This exercise asks for every line of the material that includes the word "email".
────────────────────
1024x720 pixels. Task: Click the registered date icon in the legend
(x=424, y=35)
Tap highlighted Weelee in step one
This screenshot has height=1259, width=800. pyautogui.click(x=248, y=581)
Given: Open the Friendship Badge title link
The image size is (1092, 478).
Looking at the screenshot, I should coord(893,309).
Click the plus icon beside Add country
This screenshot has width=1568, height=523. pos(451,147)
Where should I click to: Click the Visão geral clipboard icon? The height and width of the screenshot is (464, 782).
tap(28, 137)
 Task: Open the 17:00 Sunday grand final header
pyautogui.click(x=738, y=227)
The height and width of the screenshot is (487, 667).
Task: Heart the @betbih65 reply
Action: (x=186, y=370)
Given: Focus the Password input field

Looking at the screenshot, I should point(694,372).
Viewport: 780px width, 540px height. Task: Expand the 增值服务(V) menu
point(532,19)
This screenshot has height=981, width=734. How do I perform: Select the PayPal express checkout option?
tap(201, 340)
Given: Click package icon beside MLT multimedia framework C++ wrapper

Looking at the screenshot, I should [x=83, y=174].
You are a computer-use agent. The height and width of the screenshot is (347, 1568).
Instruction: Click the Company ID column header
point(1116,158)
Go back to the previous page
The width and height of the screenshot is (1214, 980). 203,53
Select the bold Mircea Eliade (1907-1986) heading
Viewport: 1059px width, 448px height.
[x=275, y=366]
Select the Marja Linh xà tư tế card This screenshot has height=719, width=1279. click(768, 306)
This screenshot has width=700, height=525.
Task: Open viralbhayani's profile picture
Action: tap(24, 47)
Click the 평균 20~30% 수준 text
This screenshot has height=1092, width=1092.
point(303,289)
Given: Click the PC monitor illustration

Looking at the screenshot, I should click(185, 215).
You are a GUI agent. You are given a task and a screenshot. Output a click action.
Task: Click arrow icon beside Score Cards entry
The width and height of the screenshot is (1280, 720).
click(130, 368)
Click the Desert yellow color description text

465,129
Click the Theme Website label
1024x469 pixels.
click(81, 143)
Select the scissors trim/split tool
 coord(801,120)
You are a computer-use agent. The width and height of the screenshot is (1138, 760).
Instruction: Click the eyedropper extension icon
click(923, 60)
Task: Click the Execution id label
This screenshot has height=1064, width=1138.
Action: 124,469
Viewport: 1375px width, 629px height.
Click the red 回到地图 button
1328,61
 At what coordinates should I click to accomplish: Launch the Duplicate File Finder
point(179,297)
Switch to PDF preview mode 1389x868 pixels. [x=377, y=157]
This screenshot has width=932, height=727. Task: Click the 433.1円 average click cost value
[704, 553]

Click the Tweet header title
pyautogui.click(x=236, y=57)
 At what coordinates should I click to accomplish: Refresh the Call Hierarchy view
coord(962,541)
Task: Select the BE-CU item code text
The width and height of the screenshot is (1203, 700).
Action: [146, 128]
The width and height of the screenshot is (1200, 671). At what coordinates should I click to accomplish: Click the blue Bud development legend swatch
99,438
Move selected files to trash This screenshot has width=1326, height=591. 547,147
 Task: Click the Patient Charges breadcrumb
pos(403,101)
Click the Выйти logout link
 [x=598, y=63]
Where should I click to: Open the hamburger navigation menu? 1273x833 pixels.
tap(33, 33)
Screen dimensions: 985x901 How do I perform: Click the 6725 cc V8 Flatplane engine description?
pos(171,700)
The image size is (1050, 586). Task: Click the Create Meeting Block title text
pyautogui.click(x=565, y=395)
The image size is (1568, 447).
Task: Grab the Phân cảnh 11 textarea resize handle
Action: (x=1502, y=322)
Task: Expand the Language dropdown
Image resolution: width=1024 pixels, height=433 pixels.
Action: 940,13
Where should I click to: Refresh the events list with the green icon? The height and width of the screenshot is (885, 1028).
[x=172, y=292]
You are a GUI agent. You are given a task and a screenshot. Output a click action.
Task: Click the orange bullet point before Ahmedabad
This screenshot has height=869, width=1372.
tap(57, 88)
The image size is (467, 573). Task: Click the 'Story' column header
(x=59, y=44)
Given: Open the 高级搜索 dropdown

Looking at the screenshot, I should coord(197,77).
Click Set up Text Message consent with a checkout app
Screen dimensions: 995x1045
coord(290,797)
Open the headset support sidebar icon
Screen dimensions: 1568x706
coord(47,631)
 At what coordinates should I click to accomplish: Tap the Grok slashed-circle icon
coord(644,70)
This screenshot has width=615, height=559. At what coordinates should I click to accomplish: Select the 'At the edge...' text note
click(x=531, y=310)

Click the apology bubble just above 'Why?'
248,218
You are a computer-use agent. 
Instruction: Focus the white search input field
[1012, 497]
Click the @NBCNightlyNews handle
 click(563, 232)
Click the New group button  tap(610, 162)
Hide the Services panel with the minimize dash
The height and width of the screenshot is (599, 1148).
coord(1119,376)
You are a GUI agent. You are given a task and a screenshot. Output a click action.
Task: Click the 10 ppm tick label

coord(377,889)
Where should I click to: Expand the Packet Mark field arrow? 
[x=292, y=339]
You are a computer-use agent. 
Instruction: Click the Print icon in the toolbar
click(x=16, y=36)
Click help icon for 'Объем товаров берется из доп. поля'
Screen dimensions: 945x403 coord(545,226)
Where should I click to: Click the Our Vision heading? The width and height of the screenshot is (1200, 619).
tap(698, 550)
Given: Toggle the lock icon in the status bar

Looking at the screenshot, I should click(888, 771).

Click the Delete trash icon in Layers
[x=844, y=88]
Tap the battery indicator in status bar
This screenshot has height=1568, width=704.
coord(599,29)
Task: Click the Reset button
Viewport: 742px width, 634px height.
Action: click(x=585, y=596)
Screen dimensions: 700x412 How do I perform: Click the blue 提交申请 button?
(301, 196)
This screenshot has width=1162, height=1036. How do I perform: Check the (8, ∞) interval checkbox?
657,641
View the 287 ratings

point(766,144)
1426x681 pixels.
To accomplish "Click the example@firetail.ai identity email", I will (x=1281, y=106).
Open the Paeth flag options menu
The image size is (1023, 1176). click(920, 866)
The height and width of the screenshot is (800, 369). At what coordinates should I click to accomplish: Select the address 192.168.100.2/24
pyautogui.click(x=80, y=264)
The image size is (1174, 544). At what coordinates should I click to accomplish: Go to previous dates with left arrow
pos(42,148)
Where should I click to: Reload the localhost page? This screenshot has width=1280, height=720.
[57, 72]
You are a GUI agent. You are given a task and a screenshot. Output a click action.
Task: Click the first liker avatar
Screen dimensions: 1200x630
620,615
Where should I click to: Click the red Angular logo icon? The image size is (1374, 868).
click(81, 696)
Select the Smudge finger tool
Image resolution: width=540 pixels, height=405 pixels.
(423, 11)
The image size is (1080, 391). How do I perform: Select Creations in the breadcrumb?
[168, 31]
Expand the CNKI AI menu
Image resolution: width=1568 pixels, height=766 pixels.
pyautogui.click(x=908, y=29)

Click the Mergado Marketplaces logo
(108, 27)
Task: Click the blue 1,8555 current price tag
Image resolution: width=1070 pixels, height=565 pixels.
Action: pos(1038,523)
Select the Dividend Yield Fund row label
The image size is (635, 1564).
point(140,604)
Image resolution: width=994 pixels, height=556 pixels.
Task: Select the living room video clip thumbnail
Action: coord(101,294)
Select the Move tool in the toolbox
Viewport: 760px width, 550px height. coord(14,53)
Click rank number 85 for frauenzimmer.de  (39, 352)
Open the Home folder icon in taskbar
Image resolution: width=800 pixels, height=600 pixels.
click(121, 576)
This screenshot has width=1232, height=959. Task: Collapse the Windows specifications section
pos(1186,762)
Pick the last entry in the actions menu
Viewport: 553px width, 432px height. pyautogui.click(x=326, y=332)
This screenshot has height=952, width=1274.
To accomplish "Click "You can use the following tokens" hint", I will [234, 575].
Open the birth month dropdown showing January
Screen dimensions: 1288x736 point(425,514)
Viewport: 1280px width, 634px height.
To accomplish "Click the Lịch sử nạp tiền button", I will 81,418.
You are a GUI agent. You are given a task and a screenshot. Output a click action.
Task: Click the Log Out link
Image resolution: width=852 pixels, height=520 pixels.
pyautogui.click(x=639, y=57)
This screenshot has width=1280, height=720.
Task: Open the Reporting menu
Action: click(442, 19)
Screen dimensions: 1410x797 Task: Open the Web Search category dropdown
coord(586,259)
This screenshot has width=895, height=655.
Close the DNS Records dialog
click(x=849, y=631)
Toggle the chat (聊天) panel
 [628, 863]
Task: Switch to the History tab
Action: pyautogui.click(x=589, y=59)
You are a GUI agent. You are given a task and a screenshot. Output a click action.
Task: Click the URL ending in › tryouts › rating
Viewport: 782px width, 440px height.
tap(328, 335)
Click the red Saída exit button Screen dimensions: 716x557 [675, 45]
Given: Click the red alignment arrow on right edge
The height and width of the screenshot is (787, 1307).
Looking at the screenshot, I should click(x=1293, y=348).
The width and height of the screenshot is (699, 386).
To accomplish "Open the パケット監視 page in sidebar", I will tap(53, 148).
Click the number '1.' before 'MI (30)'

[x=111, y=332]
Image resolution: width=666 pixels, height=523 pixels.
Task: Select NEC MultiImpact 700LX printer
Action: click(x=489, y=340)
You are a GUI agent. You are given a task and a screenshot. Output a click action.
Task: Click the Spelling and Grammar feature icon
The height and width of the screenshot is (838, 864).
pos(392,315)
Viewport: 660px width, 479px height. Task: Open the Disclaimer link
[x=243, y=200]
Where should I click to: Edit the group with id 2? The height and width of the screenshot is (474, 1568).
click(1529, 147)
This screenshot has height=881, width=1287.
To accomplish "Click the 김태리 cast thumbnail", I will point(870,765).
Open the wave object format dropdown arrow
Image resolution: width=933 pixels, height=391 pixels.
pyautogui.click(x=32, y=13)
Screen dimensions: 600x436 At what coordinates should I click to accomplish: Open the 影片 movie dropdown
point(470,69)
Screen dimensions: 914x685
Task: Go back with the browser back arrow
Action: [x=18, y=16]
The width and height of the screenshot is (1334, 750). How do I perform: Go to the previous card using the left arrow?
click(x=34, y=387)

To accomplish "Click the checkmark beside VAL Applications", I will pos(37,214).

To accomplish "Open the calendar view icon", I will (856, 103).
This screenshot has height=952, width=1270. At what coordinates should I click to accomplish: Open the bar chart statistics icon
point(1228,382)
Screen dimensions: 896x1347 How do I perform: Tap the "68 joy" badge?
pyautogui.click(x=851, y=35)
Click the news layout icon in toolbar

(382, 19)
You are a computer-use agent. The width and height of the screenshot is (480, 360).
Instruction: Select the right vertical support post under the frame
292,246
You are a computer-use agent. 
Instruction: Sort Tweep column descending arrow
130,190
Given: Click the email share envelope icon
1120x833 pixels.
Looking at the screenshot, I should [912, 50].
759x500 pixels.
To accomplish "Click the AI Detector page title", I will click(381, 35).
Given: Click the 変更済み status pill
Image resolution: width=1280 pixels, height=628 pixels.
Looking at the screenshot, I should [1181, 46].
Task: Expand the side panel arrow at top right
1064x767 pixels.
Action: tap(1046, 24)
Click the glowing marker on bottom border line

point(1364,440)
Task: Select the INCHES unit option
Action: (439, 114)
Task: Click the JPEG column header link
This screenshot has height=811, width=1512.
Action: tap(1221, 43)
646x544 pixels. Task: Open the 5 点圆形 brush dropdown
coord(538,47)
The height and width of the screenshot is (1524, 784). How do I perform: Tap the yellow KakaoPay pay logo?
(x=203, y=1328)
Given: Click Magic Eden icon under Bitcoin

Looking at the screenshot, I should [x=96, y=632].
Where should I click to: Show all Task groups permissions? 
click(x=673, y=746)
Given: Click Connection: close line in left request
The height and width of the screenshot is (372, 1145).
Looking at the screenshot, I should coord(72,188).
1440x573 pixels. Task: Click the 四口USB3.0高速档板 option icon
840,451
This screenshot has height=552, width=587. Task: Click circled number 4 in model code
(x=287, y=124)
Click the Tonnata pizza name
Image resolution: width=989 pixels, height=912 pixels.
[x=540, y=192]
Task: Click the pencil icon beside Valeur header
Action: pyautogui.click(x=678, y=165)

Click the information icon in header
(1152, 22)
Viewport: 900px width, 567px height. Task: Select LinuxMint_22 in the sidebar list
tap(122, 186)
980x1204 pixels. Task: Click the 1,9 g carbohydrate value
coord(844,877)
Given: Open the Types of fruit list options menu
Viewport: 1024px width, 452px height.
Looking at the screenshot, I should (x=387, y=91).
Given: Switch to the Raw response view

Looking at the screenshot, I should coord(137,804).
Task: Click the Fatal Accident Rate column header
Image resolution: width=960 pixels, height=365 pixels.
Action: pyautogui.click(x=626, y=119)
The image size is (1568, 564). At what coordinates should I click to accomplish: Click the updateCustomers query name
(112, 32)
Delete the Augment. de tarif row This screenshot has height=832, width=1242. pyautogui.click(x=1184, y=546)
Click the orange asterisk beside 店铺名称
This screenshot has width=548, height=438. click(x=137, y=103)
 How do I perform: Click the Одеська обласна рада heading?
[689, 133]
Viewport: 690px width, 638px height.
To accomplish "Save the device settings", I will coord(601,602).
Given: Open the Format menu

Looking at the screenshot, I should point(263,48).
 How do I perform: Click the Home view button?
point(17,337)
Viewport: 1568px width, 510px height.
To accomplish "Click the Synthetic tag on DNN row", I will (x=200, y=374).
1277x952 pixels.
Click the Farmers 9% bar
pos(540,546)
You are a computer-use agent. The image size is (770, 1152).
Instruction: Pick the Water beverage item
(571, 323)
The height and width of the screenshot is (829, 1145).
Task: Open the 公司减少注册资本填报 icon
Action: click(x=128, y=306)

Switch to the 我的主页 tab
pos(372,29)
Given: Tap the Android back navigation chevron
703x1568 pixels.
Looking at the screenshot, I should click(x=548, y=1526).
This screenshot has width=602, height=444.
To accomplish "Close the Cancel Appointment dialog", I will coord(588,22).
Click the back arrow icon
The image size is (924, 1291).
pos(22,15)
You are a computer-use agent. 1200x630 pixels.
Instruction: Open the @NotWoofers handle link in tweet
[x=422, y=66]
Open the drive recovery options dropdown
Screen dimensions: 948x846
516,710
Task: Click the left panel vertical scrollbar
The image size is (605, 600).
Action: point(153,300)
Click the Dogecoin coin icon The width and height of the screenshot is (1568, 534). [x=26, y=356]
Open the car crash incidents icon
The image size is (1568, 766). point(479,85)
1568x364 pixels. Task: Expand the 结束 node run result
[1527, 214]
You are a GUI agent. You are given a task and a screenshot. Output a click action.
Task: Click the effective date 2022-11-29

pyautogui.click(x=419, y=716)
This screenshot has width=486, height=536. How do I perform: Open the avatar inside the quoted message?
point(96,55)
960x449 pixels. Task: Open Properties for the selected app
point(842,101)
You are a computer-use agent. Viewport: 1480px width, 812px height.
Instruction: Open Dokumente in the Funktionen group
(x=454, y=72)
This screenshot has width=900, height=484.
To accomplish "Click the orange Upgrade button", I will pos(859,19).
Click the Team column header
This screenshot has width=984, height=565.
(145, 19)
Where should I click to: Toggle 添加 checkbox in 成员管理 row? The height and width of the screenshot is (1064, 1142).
────────────────────
Reply to the task:
To accomplish "Click the example@firetail.ai identity email", I will (x=1281, y=106).
Given: Click the email share envelope icon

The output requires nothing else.